Briley ended up facing two kinds of serious charges, he explained. The police stopped him on his way to a store and arrested him for carrying a gun. Then they also booked him for an armed robbery that occurred nearly a day earlier. “I pled guilty to the gun because I had a gun,” he wrote. “I went to trial on the armed robbery because not only was I innocent, I have never robbed nobody in my life.”

Briley told me one more thing. He was sentenced to prison for 60 years without the possibility of parole.

Luckily for Briley, he wrote to Bazelon, who although she has a law degree does not practice law but works as a journalist. She, with the help of her sister who is a law professor, decided to look into the case and found a series of prosecutorial and police wrongdoing that ultimately resulted in Briley being released this year. I know all about the horrors of the US (in) justice system but 60 years without the possibility of parole for this? It is true that he did have a prior conviction for selling drugs but that was at the age of 17. It was this excessive sentence that led Bazelon to look more closely into this particular case out of the many that prisoners contact her about.

I didn’t know whether Briley was telling the truth about his innocence. But either way, an effective life sentence, for a teenager convicted of robbery, seemed excessive. I looked up the case online. Though it’s terrifying to be held up at gunpoint, the victim of the robbery, a man in his 20s, was physically unharmed. He was also the only eyewitness. The police treated Briley as a suspect because he matched aspects of the description the victim gave when he called 911: He was young and Black and wearing a gray hoodie.

In this case, police did not even bother with a lineup. They put just Briley, a Black man, in front of the white victim, a practice known as a ‘show up’, and asked the latter if he was the person. The witness said he was, even though the description he had given police earlier of his appearance and clothes did not match. The judge pointed to the fear of this witness as a reason for the long sentence.

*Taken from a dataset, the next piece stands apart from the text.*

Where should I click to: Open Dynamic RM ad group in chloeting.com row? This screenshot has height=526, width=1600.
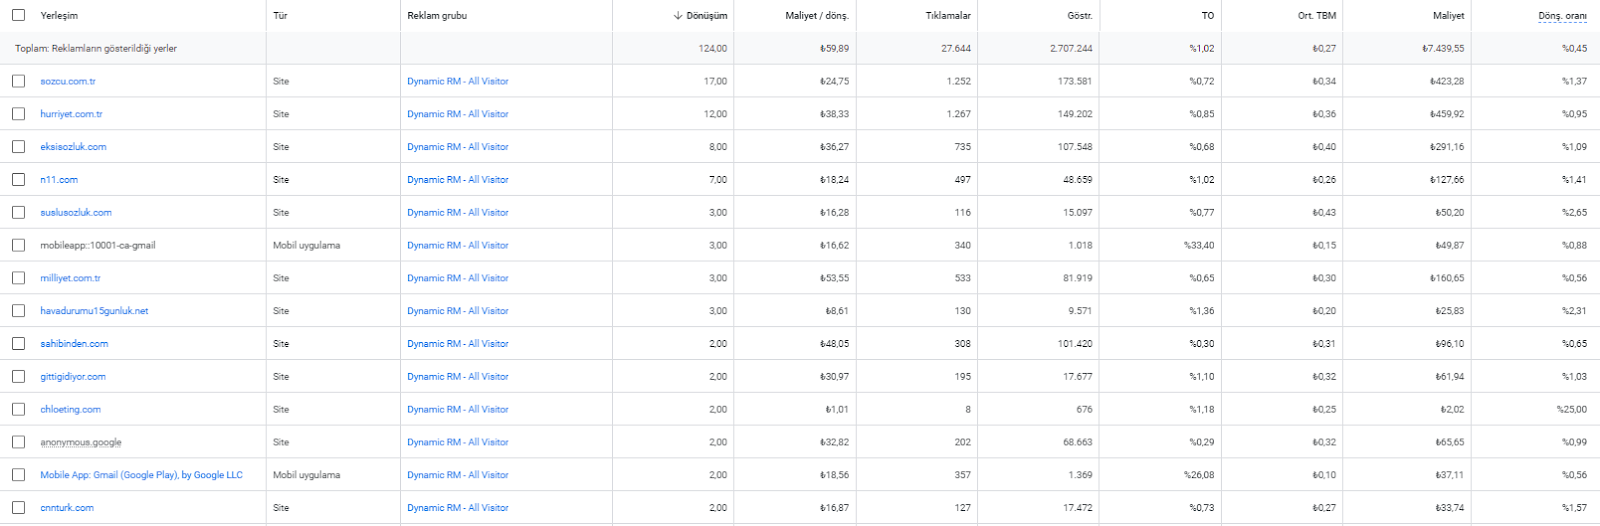click(x=458, y=410)
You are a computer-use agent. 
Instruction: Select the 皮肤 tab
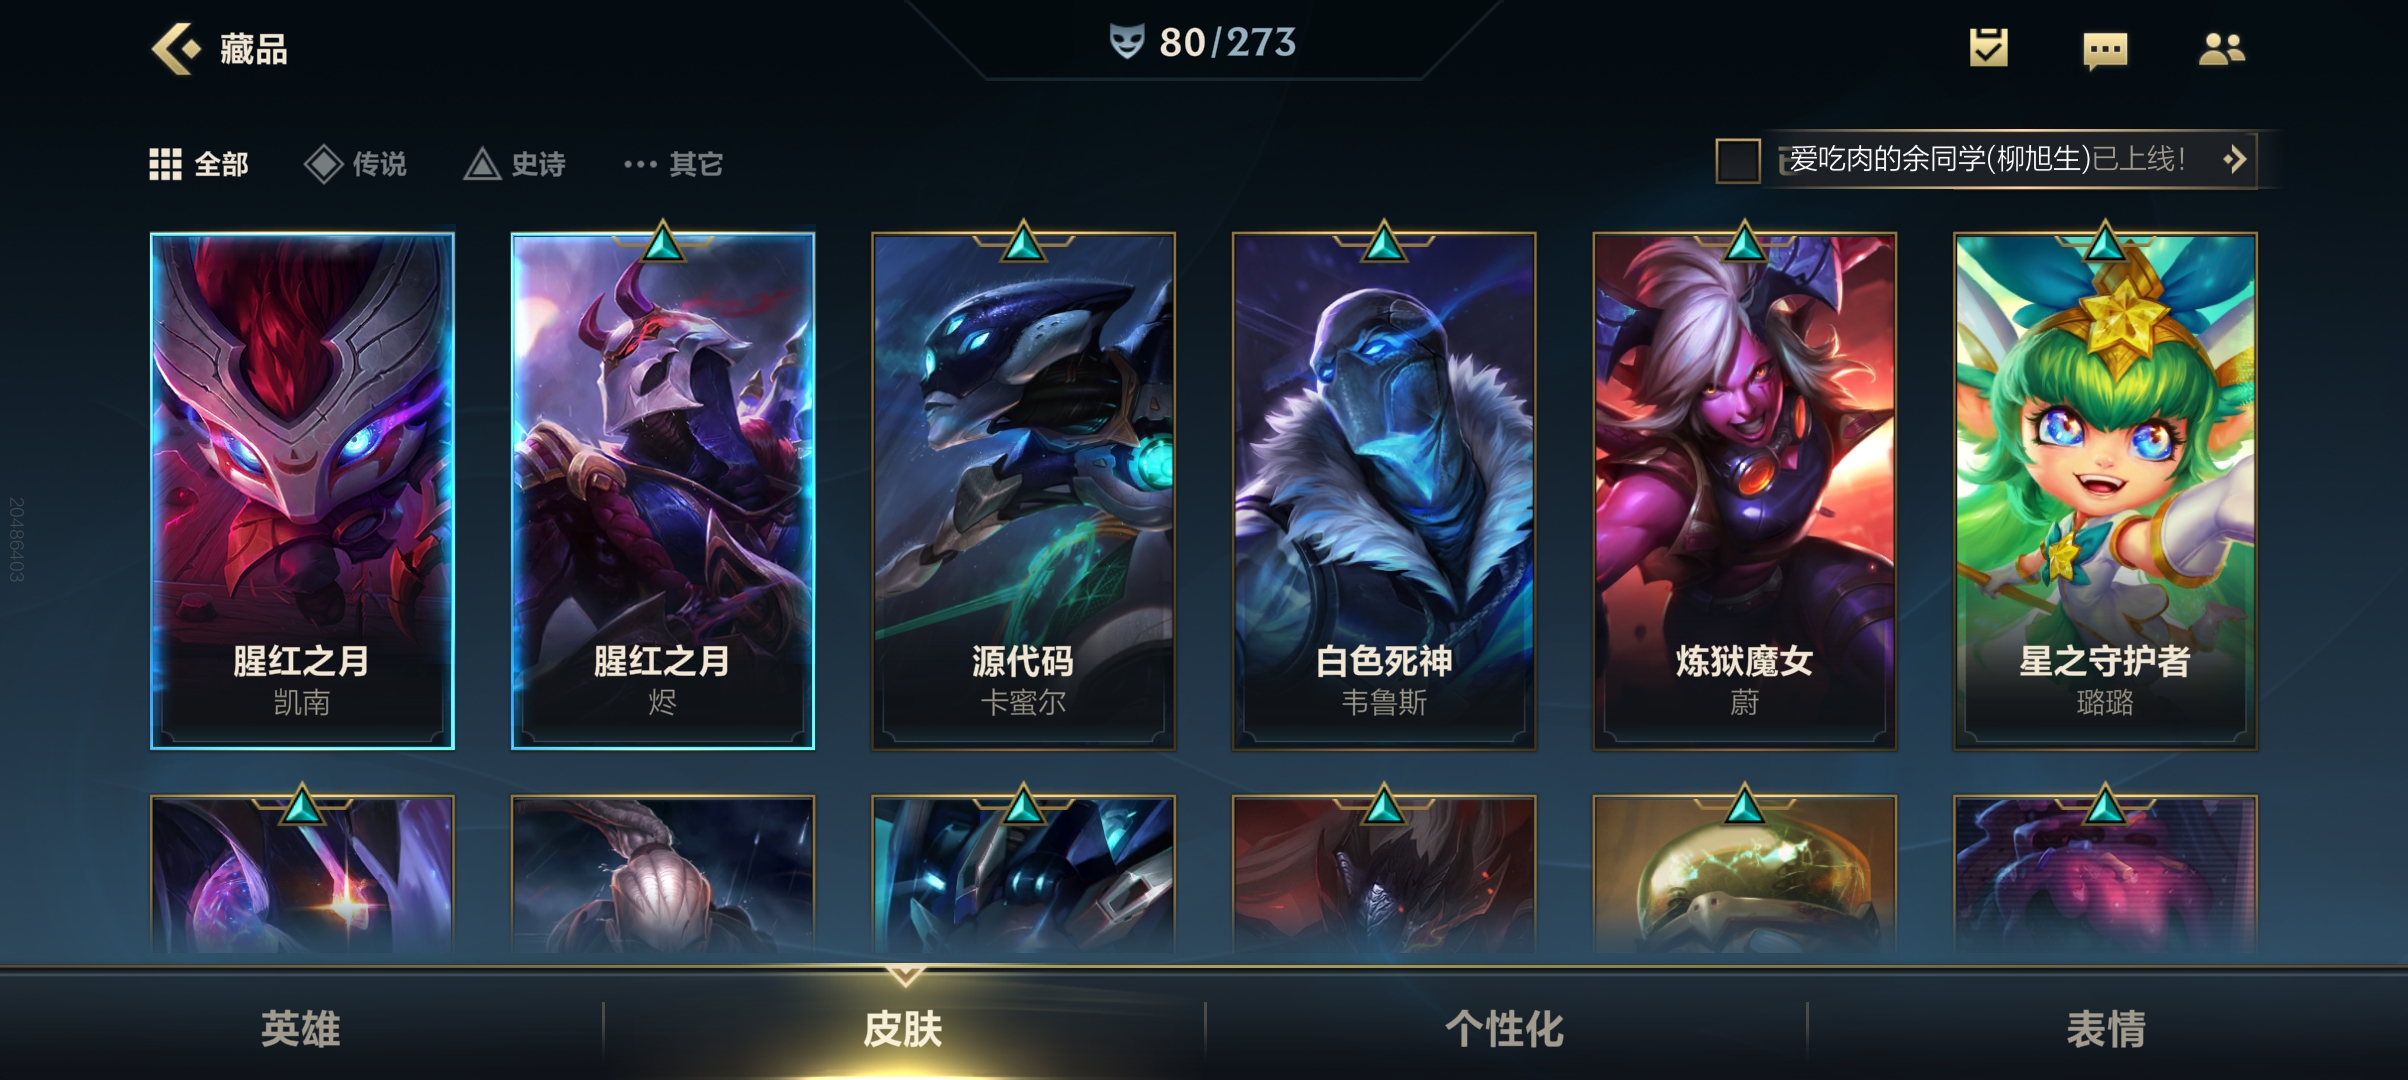(x=903, y=1029)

The trial ended three hours after it began, and at the end of the afternoon, the jury found Briley guilty. At Briley’s sentencing hearing a couple of months later, Judge Zibilich gave him a lecture. “I can’t imagine somebody who appeared more scared than this victim did,” the judge said. “The reason why he was so frightened, sir, was because of you. This court is convinced beyond all doubt that you committed this offense. I just don’t simply understand what goes on in this town.”

(Some commenters to my earlier post said that the term double-blind was not appropriate since only the people conducting the line-up should be unaware of who the suspect is. But Bazelon uses that term, since the witness called upon to identify the perpetrator should also not know whom the police suspect of the crime. In the case of ‘show-ups’, the witness clearly knows. A fair line up is one in which the suspect is lined up with similar looking people and thus is single blind. To make it double blind, the people conducting the line up should also not know which of the people in the line up is the suspect.)

To make things worse, Briley’s first lawyer did not look into evidence that Briley pointed him to that showed he had an alibi for the time of the crime.

What helped in freeing Briley was that in 2020, the long-serving New Orleans district attorney Leon Cannizzaro, notorious for asking for long sentences, who had prosecuted Briley’s case and refused to reopen it to look at new evidence, decided not to run for re-election. One of his biggest critics Jason Williams won the race to replace him. Furthermore Franz Zibilich, the judge who had overseen the case originally and issued the long sentence, lost his re-election to Angel Harris, a 36-year-old former public defender and civil rights lawyer.

The new DA started reviewing doubtful cases that his predecessor had obtained convictions for and in March of this year, after hearing the evidence, judge Harris exonerated Briley. But in the meantime, Briley had suffered horribly in prison, being attacked by other inmates and put on suicide watch.. The good news is that he is still young and he seems to be recovering and trying to make something of his life.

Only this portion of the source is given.